→ The request
Copy the material below word for word, with nothing changed.

[Dataset records]
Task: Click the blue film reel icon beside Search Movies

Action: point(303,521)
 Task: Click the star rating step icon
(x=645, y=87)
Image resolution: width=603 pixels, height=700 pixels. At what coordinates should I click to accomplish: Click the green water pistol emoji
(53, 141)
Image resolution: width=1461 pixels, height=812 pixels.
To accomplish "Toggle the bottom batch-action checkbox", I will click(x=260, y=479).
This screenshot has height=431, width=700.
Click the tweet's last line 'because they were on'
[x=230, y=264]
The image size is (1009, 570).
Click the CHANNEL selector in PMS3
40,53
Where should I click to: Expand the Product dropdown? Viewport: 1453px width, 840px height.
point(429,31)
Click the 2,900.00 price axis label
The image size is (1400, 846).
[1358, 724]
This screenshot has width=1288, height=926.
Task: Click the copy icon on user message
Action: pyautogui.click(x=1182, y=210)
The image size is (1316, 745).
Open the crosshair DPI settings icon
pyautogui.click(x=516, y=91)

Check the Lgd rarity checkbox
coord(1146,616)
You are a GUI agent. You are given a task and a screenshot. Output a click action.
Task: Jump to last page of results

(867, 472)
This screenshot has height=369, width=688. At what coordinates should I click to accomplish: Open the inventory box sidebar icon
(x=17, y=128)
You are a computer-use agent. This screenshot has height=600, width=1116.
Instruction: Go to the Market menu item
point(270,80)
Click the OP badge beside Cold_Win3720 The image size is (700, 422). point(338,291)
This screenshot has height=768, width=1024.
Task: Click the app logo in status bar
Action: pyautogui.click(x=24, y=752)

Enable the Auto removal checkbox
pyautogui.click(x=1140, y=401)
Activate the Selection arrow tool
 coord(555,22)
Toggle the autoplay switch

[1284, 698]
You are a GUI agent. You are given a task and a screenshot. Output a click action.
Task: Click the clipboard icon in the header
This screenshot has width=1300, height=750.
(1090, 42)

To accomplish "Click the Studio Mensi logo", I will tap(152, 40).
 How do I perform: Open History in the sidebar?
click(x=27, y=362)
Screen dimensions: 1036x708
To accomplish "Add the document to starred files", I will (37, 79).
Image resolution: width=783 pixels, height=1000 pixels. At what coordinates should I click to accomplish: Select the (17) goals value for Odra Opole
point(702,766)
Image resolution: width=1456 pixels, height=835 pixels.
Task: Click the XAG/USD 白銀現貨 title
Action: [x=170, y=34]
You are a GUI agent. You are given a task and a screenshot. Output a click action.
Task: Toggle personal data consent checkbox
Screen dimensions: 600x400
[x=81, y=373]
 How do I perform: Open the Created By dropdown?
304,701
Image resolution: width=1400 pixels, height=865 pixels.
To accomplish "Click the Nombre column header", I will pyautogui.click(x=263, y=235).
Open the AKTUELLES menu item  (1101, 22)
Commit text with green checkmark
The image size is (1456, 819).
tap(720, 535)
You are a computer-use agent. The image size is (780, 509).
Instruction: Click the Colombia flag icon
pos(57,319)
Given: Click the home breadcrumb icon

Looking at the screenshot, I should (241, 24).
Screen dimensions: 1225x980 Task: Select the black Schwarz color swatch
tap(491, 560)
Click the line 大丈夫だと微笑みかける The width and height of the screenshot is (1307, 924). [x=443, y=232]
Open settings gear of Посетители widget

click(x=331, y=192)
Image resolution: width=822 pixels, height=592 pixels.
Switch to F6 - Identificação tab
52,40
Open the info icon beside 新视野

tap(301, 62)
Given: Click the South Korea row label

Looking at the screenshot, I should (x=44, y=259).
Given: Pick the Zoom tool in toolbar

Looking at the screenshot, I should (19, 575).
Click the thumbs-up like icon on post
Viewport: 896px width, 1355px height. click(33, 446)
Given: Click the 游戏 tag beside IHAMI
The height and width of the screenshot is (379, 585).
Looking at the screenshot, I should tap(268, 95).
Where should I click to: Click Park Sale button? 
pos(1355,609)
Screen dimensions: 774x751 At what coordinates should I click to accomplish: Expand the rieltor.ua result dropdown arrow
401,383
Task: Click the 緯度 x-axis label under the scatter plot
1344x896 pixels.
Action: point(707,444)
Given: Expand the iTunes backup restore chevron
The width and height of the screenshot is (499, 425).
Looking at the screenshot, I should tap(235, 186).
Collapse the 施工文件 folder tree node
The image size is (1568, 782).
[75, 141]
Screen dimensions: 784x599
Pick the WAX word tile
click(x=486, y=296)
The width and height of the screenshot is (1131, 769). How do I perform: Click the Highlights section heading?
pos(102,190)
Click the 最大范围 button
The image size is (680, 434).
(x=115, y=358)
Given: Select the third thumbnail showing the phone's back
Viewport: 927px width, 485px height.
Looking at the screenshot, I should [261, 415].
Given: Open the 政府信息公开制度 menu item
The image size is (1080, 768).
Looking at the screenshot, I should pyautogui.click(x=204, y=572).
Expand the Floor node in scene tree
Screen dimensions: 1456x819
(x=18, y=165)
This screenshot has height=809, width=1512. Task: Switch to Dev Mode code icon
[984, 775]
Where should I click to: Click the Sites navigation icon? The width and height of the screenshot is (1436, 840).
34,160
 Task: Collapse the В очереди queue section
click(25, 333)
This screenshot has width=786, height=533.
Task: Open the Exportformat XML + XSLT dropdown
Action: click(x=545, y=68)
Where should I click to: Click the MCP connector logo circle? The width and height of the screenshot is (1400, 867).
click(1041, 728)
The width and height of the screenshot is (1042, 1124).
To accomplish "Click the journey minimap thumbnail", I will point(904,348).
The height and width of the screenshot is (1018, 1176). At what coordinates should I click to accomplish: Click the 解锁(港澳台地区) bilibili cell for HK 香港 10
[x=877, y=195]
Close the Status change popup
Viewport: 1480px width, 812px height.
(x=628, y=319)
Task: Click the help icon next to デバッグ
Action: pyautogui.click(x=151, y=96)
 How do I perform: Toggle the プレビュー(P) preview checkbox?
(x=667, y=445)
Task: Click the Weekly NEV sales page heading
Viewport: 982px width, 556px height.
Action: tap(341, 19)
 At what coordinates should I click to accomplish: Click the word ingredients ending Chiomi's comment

→ Answer
Task: Click the blue film reel icon beside Search Movies

Action: point(303,521)
 Task: Click the star rating step icon
(x=645, y=87)
Image resolution: width=603 pixels, height=700 pixels. At what coordinates should I click to accomplish: Click the green water pistol emoji
(53, 141)
Image resolution: width=1461 pixels, height=812 pixels.
To accomplish "Toggle the bottom batch-action checkbox", I will click(x=260, y=479).
This screenshot has height=431, width=700.
Click the tweet's last line 'because they were on'
[x=230, y=264]
The image size is (1009, 570).
Click the CHANNEL selector in PMS3
40,53
Where should I click to: Expand the Product dropdown? Viewport: 1453px width, 840px height.
point(429,31)
Click the 2,900.00 price axis label
The image size is (1400, 846).
[1358, 724]
This screenshot has width=1288, height=926.
Task: Click the copy icon on user message
Action: pyautogui.click(x=1182, y=210)
The image size is (1316, 745).
Open the crosshair DPI settings icon
pyautogui.click(x=516, y=91)

Check the Lgd rarity checkbox
coord(1146,616)
You are a GUI agent. You are given a task and a screenshot. Output a click action.
Task: Jump to last page of results

(867, 472)
This screenshot has height=369, width=688. At what coordinates should I click to accomplish: Open the inventory box sidebar icon
(x=17, y=128)
You are a computer-use agent. This screenshot has height=600, width=1116.
Instruction: Go to the Market menu item
point(270,80)
Click the OP badge beside Cold_Win3720 The image size is (700, 422). point(338,291)
This screenshot has height=768, width=1024.
Task: Click the app logo in status bar
Action: pyautogui.click(x=24, y=752)

Enable the Auto removal checkbox
pyautogui.click(x=1140, y=401)
Activate the Selection arrow tool
 coord(555,22)
Toggle the autoplay switch

[1284, 698]
You are a GUI agent. You are given a task and a screenshot. Output a click action.
Task: Click the clipboard icon in the header
This screenshot has width=1300, height=750.
(1090, 42)

To accomplish "Click the Studio Mensi logo", I will tap(152, 40).
 How do I perform: Open History in the sidebar?
click(x=27, y=362)
Screen dimensions: 1036x708
To accomplish "Add the document to starred files", I will (37, 79).
Image resolution: width=783 pixels, height=1000 pixels. At what coordinates should I click to accomplish: Select the (17) goals value for Odra Opole
point(702,766)
Image resolution: width=1456 pixels, height=835 pixels.
Task: Click the XAG/USD 白銀現貨 title
Action: [x=170, y=34]
You are a GUI agent. You are given a task and a screenshot. Output a click action.
Task: Toggle personal data consent checkbox
Screen dimensions: 600x400
[x=81, y=373]
 How do I perform: Open the Created By dropdown?
304,701
Image resolution: width=1400 pixels, height=865 pixels.
To accomplish "Click the Nombre column header", I will pyautogui.click(x=263, y=235).
Open the AKTUELLES menu item  (1101, 22)
Commit text with green checkmark
The image size is (1456, 819).
tap(720, 535)
You are a computer-use agent. The image size is (780, 509).
Instruction: Click the Colombia flag icon
pos(57,319)
Given: Click the home breadcrumb icon

Looking at the screenshot, I should (241, 24).
Screen dimensions: 1225x980 Task: Select the black Schwarz color swatch
tap(491, 560)
Click the line 大丈夫だと微笑みかける The width and height of the screenshot is (1307, 924). [x=443, y=232]
Open settings gear of Посетители widget

click(x=331, y=192)
Image resolution: width=822 pixels, height=592 pixels.
Switch to F6 - Identificação tab
52,40
Open the info icon beside 新视野

tap(301, 62)
Given: Click the South Korea row label

Looking at the screenshot, I should (x=44, y=259).
Given: Pick the Zoom tool in toolbar

Looking at the screenshot, I should (19, 575).
Click the thumbs-up like icon on post
Viewport: 896px width, 1355px height. click(33, 446)
Given: Click the 游戏 tag beside IHAMI
The height and width of the screenshot is (379, 585).
Looking at the screenshot, I should tap(268, 95).
Where should I click to: Click Park Sale button? 
pos(1355,609)
Screen dimensions: 774x751 At what coordinates should I click to accomplish: Expand the rieltor.ua result dropdown arrow
401,383
Task: Click the 緯度 x-axis label under the scatter plot
1344x896 pixels.
Action: point(707,444)
Given: Expand the iTunes backup restore chevron
The width and height of the screenshot is (499, 425).
Looking at the screenshot, I should tap(235, 186).
Collapse the 施工文件 folder tree node
The image size is (1568, 782).
[75, 141]
Screen dimensions: 784x599
Pick the WAX word tile
click(x=486, y=296)
The width and height of the screenshot is (1131, 769). How do I perform: Click the Highlights section heading?
pos(102,190)
Click the 最大范围 button
The image size is (680, 434).
(x=115, y=358)
Given: Select the third thumbnail showing the phone's back
Viewport: 927px width, 485px height.
Looking at the screenshot, I should [261, 415].
Given: Open the 政府信息公开制度 menu item
The image size is (1080, 768).
Looking at the screenshot, I should pyautogui.click(x=204, y=572).
Expand the Floor node in scene tree
Screen dimensions: 1456x819
(x=18, y=165)
This screenshot has height=809, width=1512. Task: Switch to Dev Mode code icon
[984, 775]
Where should I click to: Click the Sites navigation icon? The width and height of the screenshot is (1436, 840).
34,160
 Task: Collapse the В очереди queue section
click(25, 333)
This screenshot has width=786, height=533.
Task: Open the Exportformat XML + XSLT dropdown
Action: click(x=545, y=68)
Where should I click to: Click the MCP connector logo circle? The width and height of the screenshot is (1400, 867).
click(1041, 728)
The width and height of the screenshot is (1042, 1124).
To accomplish "Click the journey minimap thumbnail", I will point(904,348).
The height and width of the screenshot is (1018, 1176). At what coordinates should I click to accomplish: Click the 解锁(港澳台地区) bilibili cell for HK 香港 10
[x=877, y=195]
Close the Status change popup
Viewport: 1480px width, 812px height.
(x=628, y=319)
Task: Click the help icon next to デバッグ
Action: pyautogui.click(x=151, y=96)
 How do I perform: Toggle the プレビュー(P) preview checkbox?
(x=667, y=445)
Task: Click the Weekly NEV sales page heading
Viewport: 982px width, 556px height.
Action: tap(341, 19)
 At what coordinates should I click to accomplish: Click the word ingredients ending Chiomi's comment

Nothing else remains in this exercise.